L’amour aux temps du choléra de Gabriel García Márquez

A l’inverse de plusieurs romans de Gabriel García Márquez, L’amour aux temps du choléra ne se déroule pas dans le village colombien imaginaire de Macondo. C’est aux Caraïbes cette fois qu’il nous entraîne, sur les traces de deux destins, deux vies amoureuses qui se lient, se séparent, s’enflent et se détruisent au gré du temps, des pluies et d’une narration diluvienne qui submerge le lecteur de sons, d’odeurs, d’émotions et surtout de personnages d’une incroyable vivacité.

On ne saura pas comment s’appelle cette ville, mais elle ressemble à toutes celles laissées là par l’Espagnol colonial, pauvre et sale, clinquante mais fatiguée, comme une vieille prostituée qui a connu son heure de gloire mais désormais sur le déclin.

C’est là que vit le docteur Juvenal Urbino, l’homme savant, généreux, celui qui a ramené de ses voyages le progrès venu d’Europe. Il est marié à Fermina Daza, son épouse depuis plus de cinquante ans de vie commune, d’enfants, de petits drames, mais pas d’amour… ou peut-être que si, il faudrait s’entendre sur la définition de ce mot…

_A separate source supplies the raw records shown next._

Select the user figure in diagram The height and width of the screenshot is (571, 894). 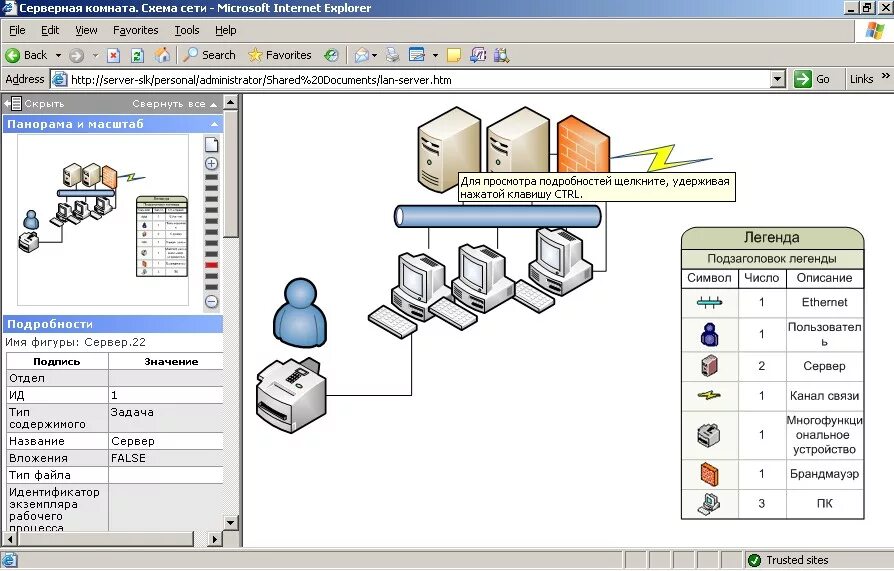299,314
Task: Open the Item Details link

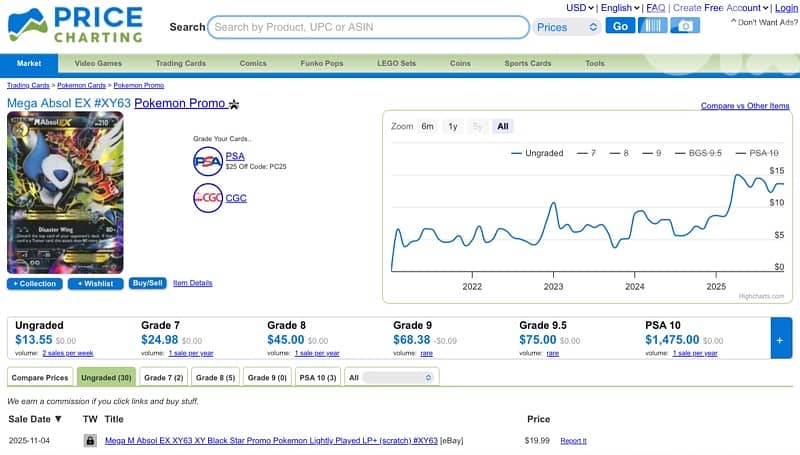Action: [192, 283]
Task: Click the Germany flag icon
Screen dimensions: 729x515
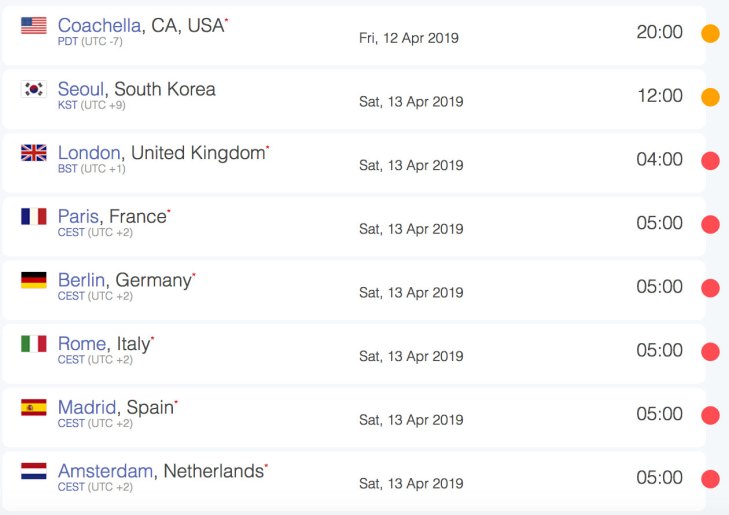Action: (x=34, y=280)
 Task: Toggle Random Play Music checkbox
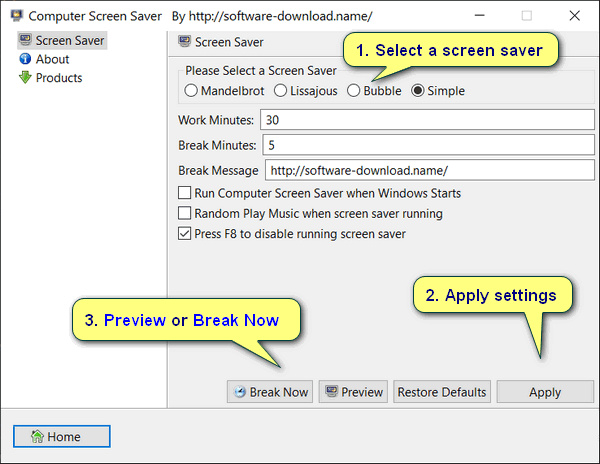[x=184, y=213]
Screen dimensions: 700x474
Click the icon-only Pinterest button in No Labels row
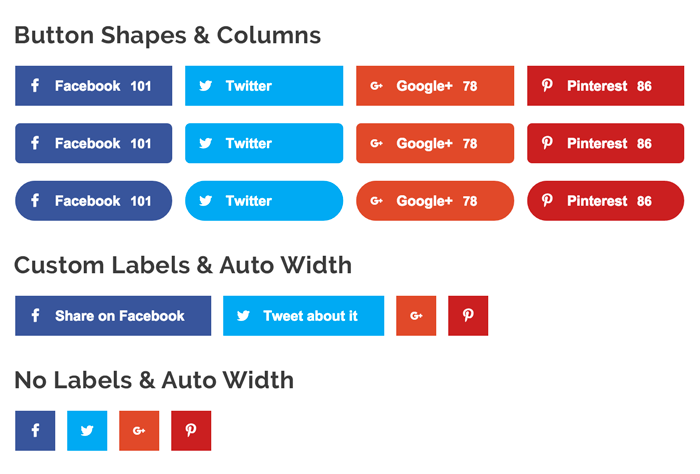point(191,431)
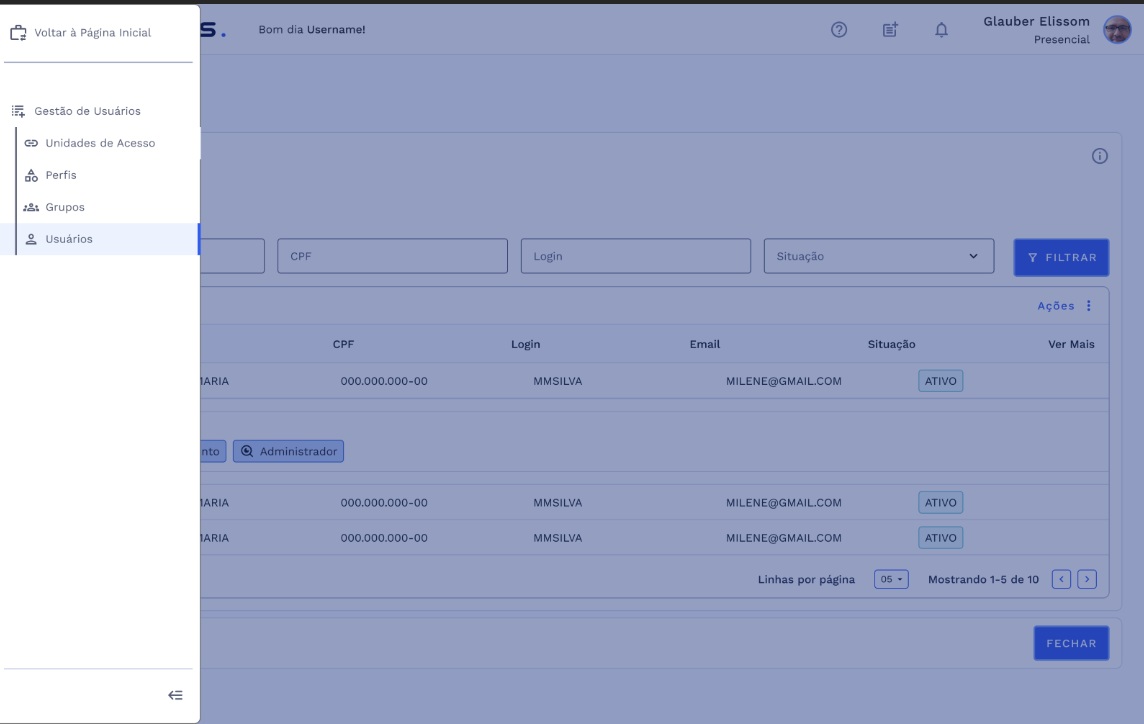The height and width of the screenshot is (724, 1144).
Task: Open the Ações three-dot menu
Action: [1089, 306]
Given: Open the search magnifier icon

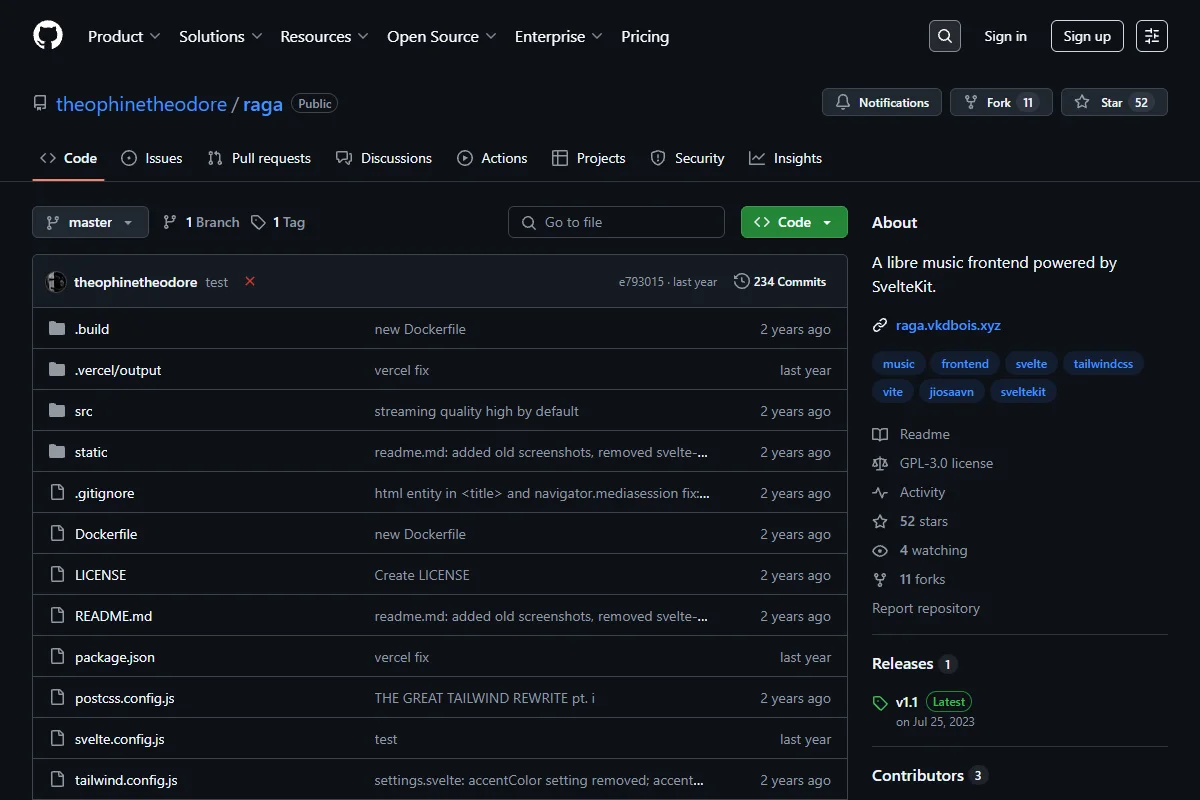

Quand le docteur Juvenal Urbino se tue bêtement en tombant d’une échelle, surgit Florentino Ariza, vieillard de soixante-seize ans, qui renouvelle à la veuve ses vœux d’amour éternel. Commence alors les récits parallèles des vies de Fermina Daza et Florentino Ariza. Il est tombé amoureux d’elle jeune homme, lui a écrit des lettres enflammées pendant des années, elle s’est prêtée au jeu, mais a dû passer un an au loin pour cause de fureur paternelle. A son retour, elle se rend compte que Florentino n’est plus ce qu’elle imaginait, que c’est un petit homme terne et rompt à tout jamais leurs relations. Mais lui jure de l’aimer toujours et de l’attendre.

Il va passer sa vie à l’admirer de loin, à l’aimer en silence, tout en accumulant les maîtresses. Le récit des amours de Florentino est extrêmement joyeux, Gabriel García Márquez ayant le don de mettre en mots les scènes d’amour sur un mode à la fois drôle et exubérant. Il faut dire que Florentino tombe toujours sur des femmes très entreprenantes, voire dévergondées et il n’hésitera jamais à profiter de sa bonne fortune.

« Elle avait vingt-huit ans et accouché trois fois, mais sa nudité conservait intacte le vertige du célibat. Florentino Ariza ne devait jamais comprendre comment des vêtements de pénitente avaient pu dissimuler les ardeurs de cette pouliche vagabonde qui le déshabilla, suffoquée par sa propre fièvre, comme jamais elle n’avait pu le faire avec son mari de peur qu’il la prît pour une putain, et qui tenta d’assouvir en un seul assaut l’abstinence draconienne du deuil avec l’ivresse et l’innocence de cinq ans de fidélité conjugale. Avant cette nuit et depuis l’heure de grâce où sa mère l’avait mise au monde, elle n’avait jamais été, et moins encore dans le même lit, avec un autre homme que son défunt mari. »

Alors que la vie de femme mariée de Fermina Daza est bien moins rocambolesque que les amours de Florentino, l’histoire de sa vie et de celle de son époux n’en est pas moins truculente. En vérité, tout dans L’amour aux temps du choléra déborde de vie. Les personnages, qu’ils soient principaux ou secondaires, sont tous d’une incroyable vivacité. Mille détails leur donnent vie : successions d’anecdotes, de scènes quotidiennes, de petits drames et de beaux mensonges.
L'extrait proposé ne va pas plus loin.